◆ **Your objective**
In the listing below, a line holding "Expand the Northern Front entry" and a line holding "Viewport: 199px width, 178px height." mark the range. Retype both exactly, with all lines between them.

===

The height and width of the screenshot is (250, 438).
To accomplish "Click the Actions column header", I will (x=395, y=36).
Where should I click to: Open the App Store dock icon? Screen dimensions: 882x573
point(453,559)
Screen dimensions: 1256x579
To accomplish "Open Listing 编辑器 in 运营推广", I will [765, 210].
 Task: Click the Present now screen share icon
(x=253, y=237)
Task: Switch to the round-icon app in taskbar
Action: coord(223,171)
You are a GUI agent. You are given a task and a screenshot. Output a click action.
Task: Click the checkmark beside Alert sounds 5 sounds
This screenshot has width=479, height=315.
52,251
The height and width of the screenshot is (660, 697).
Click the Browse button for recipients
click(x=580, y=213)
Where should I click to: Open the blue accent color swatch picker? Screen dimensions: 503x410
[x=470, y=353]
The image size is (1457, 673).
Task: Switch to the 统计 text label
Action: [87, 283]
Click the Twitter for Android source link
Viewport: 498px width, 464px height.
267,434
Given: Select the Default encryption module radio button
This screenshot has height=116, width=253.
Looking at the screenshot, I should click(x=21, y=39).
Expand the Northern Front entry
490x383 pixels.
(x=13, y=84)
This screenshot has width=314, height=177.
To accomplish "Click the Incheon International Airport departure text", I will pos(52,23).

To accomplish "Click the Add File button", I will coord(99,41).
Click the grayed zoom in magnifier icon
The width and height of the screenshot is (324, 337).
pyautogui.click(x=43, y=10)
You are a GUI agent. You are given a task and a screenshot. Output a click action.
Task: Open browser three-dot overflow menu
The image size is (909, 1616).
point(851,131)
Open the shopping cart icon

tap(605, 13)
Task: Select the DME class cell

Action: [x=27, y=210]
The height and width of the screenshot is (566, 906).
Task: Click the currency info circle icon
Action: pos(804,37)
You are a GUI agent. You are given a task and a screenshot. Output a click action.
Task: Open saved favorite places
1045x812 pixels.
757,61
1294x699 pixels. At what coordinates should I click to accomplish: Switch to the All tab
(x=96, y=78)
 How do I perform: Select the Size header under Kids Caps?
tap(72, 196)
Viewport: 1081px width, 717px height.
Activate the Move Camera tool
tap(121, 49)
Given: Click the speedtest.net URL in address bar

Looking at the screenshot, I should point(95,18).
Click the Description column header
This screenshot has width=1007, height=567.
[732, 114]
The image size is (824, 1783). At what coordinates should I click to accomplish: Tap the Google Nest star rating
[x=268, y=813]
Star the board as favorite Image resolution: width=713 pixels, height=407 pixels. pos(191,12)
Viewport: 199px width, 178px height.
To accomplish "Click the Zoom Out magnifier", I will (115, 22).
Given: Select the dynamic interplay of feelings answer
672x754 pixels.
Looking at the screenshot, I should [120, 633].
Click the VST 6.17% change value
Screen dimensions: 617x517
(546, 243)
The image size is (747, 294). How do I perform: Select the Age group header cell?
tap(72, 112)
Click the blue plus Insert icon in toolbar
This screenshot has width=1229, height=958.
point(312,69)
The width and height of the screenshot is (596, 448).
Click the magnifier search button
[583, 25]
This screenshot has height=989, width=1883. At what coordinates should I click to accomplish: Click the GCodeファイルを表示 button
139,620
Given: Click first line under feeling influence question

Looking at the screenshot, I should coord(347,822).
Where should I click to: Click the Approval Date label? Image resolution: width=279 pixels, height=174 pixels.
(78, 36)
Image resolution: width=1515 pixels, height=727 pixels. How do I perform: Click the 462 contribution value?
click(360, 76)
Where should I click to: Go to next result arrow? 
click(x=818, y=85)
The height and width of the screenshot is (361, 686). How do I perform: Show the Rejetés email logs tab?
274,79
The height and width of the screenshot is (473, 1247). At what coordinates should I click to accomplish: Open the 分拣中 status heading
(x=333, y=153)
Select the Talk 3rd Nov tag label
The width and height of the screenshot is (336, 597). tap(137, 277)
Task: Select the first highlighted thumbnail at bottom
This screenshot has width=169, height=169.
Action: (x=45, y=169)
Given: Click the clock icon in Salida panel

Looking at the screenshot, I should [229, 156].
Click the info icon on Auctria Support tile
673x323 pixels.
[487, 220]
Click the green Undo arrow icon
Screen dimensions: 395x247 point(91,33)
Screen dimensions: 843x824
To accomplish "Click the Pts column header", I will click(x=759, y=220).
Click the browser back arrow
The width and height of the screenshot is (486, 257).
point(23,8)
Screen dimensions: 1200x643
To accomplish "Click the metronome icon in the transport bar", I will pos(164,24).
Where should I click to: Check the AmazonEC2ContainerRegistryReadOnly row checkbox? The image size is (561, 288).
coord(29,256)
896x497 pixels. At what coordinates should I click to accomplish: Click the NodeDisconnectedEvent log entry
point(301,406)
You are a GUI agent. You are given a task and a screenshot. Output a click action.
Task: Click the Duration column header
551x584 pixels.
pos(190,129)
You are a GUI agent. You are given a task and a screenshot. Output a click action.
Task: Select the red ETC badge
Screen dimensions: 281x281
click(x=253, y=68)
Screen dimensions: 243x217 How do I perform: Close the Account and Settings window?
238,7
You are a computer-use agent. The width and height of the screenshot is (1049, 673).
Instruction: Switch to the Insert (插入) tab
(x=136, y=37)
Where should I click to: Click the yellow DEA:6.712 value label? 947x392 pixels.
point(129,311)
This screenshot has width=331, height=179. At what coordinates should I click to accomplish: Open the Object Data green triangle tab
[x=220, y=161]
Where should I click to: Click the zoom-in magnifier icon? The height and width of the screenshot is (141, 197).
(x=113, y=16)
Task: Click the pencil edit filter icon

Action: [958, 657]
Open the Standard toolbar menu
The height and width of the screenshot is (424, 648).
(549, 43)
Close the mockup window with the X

===

◆ **Finished task**
Expand the Northern Front entry
490x383 pixels.
(x=13, y=84)
This screenshot has width=314, height=177.
To accomplish "Click the Incheon International Airport departure text", I will pos(52,23).

To accomplish "Click the Add File button", I will coord(99,41).
Click the grayed zoom in magnifier icon
The width and height of the screenshot is (324, 337).
pyautogui.click(x=43, y=10)
You are a GUI agent. You are given a task and a screenshot. Output a click action.
Task: Open browser three-dot overflow menu
The image size is (909, 1616).
point(851,131)
Open the shopping cart icon

tap(605, 13)
Task: Select the DME class cell

Action: [x=27, y=210]
The height and width of the screenshot is (566, 906).
Task: Click the currency info circle icon
Action: pos(804,37)
You are a GUI agent. You are given a task and a screenshot. Output a click action.
Task: Open saved favorite places
1045x812 pixels.
757,61
1294x699 pixels. At what coordinates should I click to accomplish: Switch to the All tab
(x=96, y=78)
 How do I perform: Select the Size header under Kids Caps?
tap(72, 196)
Viewport: 1081px width, 717px height.
Activate the Move Camera tool
tap(121, 49)
Given: Click the speedtest.net URL in address bar

Looking at the screenshot, I should point(95,18).
Click the Description column header
This screenshot has width=1007, height=567.
[732, 114]
The image size is (824, 1783). At what coordinates should I click to accomplish: Tap the Google Nest star rating
[x=268, y=813]
Star the board as favorite Image resolution: width=713 pixels, height=407 pixels. pos(191,12)
Viewport: 199px width, 178px height.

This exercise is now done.